# Task statement
From the records below, print exactly the lines starting at the one containing "Task: Click the 月間PV数 header label" and ending at the one containing "Task: Select the output text '40000'", ends included, and nothing else.

# The records
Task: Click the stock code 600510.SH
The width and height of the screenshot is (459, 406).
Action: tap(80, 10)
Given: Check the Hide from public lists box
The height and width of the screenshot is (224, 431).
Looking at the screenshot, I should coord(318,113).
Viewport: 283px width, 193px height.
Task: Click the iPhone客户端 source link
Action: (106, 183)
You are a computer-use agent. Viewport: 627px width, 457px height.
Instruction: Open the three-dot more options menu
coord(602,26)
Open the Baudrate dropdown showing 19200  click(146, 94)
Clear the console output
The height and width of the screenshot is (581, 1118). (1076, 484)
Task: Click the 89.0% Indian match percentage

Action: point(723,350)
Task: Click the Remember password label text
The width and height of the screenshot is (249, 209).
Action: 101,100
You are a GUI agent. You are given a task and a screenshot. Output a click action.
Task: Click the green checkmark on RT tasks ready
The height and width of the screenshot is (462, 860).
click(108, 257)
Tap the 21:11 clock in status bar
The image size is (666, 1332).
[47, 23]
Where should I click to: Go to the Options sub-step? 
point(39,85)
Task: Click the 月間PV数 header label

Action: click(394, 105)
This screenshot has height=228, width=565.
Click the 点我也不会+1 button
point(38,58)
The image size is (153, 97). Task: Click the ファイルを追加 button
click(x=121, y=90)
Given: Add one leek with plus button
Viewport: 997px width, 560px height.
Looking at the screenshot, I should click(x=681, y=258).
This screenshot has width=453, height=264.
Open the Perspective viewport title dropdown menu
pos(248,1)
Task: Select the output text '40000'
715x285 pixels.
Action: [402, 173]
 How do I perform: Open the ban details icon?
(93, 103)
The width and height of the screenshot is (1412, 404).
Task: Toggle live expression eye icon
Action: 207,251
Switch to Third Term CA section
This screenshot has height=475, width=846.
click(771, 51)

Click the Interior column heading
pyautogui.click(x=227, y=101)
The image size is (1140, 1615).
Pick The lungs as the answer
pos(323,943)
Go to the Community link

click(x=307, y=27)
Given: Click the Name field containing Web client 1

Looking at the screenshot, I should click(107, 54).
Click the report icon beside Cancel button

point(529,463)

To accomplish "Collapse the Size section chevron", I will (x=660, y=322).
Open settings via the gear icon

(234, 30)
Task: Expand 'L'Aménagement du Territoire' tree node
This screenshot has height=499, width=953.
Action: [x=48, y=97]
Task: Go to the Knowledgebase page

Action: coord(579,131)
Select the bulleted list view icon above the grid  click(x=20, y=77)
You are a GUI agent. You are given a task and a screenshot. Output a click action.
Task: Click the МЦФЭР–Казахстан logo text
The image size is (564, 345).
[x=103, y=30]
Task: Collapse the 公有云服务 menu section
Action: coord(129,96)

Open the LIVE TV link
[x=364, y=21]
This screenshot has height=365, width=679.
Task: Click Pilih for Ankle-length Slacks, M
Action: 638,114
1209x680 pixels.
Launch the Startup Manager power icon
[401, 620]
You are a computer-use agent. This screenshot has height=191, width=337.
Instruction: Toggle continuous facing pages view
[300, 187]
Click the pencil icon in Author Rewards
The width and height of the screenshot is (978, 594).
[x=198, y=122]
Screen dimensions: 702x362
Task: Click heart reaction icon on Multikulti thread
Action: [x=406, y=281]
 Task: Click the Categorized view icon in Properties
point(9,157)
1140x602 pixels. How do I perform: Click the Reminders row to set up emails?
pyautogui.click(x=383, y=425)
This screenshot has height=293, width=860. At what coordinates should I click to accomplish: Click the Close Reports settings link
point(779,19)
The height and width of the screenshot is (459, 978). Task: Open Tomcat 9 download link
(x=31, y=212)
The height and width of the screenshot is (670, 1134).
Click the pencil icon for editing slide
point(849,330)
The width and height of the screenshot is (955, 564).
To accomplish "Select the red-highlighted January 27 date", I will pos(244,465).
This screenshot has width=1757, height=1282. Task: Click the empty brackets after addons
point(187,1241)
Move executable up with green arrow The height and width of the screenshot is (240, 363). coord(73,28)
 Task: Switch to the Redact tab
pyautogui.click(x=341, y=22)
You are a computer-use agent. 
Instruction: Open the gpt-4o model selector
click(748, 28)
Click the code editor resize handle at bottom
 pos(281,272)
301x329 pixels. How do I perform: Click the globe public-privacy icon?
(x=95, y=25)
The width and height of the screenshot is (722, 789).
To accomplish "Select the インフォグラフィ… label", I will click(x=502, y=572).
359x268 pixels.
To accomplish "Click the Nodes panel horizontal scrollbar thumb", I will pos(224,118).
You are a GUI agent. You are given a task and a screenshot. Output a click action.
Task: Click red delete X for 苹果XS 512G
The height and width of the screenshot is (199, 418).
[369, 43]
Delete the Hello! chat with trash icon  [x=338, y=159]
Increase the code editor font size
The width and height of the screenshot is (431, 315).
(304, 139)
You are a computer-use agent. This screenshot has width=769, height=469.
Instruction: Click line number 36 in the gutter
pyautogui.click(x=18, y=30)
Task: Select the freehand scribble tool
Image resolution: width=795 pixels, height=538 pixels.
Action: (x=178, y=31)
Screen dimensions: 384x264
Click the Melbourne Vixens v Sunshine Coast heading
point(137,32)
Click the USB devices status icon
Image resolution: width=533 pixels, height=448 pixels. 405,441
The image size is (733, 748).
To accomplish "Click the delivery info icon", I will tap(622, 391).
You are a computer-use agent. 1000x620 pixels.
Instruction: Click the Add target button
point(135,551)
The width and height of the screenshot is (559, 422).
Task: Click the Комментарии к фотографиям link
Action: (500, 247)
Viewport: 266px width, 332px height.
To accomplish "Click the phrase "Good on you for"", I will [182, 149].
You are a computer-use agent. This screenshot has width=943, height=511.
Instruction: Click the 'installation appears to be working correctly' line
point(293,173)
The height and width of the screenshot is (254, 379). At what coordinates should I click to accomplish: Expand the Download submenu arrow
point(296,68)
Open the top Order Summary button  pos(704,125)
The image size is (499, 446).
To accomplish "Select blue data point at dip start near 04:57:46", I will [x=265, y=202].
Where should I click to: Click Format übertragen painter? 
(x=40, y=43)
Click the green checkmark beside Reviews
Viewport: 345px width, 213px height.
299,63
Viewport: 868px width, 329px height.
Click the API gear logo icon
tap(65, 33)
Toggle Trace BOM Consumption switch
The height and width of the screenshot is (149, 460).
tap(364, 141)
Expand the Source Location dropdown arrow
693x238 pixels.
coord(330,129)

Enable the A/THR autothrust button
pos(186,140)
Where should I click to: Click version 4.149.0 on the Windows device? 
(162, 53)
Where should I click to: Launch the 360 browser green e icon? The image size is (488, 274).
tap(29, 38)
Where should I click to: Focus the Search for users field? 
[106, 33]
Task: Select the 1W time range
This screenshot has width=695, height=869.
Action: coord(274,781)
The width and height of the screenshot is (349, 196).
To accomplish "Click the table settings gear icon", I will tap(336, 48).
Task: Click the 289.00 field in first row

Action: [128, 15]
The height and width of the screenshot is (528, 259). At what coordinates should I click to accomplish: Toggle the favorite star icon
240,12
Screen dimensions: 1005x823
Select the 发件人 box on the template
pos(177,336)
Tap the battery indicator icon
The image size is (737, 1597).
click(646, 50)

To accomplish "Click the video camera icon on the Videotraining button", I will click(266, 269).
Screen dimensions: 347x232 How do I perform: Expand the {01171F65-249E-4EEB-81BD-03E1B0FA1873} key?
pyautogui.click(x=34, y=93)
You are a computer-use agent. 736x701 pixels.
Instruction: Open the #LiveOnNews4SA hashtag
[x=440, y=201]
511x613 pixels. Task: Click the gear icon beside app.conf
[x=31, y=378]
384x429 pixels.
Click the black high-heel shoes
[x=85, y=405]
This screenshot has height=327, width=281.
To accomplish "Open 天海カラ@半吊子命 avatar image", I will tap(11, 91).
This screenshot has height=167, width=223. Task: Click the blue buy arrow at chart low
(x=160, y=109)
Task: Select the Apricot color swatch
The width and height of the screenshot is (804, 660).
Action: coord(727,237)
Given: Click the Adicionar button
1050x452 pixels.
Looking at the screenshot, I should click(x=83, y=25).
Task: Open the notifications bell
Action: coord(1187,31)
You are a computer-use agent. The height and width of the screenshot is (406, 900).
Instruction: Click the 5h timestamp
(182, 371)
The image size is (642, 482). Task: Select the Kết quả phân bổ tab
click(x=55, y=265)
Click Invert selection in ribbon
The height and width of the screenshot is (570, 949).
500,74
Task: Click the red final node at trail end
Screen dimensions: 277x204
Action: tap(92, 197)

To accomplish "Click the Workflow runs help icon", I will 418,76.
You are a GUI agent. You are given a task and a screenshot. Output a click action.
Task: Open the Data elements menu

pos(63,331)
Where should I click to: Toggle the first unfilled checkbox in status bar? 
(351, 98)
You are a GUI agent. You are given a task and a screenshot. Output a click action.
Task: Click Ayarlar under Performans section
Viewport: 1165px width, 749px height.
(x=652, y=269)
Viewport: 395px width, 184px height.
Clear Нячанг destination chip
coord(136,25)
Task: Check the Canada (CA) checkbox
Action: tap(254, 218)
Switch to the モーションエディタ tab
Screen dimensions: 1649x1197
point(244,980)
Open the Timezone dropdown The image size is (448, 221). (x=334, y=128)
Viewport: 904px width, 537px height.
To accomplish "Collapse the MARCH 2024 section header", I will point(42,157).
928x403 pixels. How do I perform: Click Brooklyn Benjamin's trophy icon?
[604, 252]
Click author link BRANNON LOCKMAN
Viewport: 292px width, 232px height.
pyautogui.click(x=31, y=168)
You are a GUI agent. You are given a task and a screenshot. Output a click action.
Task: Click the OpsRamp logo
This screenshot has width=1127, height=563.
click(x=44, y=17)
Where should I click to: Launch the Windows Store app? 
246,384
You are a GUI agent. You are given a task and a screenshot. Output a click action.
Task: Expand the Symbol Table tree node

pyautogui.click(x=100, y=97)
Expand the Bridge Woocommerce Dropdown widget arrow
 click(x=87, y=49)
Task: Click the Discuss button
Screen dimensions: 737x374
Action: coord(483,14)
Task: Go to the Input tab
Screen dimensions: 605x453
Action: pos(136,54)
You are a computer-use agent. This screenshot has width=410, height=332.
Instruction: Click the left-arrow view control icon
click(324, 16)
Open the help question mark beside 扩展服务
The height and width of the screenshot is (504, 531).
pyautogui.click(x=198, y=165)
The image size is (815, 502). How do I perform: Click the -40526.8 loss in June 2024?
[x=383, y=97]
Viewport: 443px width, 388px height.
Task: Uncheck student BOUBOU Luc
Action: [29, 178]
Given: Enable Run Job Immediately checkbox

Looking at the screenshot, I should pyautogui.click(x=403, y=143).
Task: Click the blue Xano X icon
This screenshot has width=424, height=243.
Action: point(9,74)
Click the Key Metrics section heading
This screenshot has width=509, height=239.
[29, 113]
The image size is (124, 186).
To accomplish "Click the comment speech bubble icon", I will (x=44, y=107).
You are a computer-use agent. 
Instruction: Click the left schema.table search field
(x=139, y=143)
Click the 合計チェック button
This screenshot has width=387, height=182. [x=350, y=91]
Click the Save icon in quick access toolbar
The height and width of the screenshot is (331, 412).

# Exercise output
Task: Click the 月間PV数 header label

Action: click(394, 105)
This screenshot has height=228, width=565.
Click the 点我也不会+1 button
point(38,58)
The image size is (153, 97). Task: Click the ファイルを追加 button
click(x=121, y=90)
Given: Add one leek with plus button
Viewport: 997px width, 560px height.
Looking at the screenshot, I should click(x=681, y=258).
This screenshot has width=453, height=264.
Open the Perspective viewport title dropdown menu
pos(248,1)
Task: Select the output text '40000'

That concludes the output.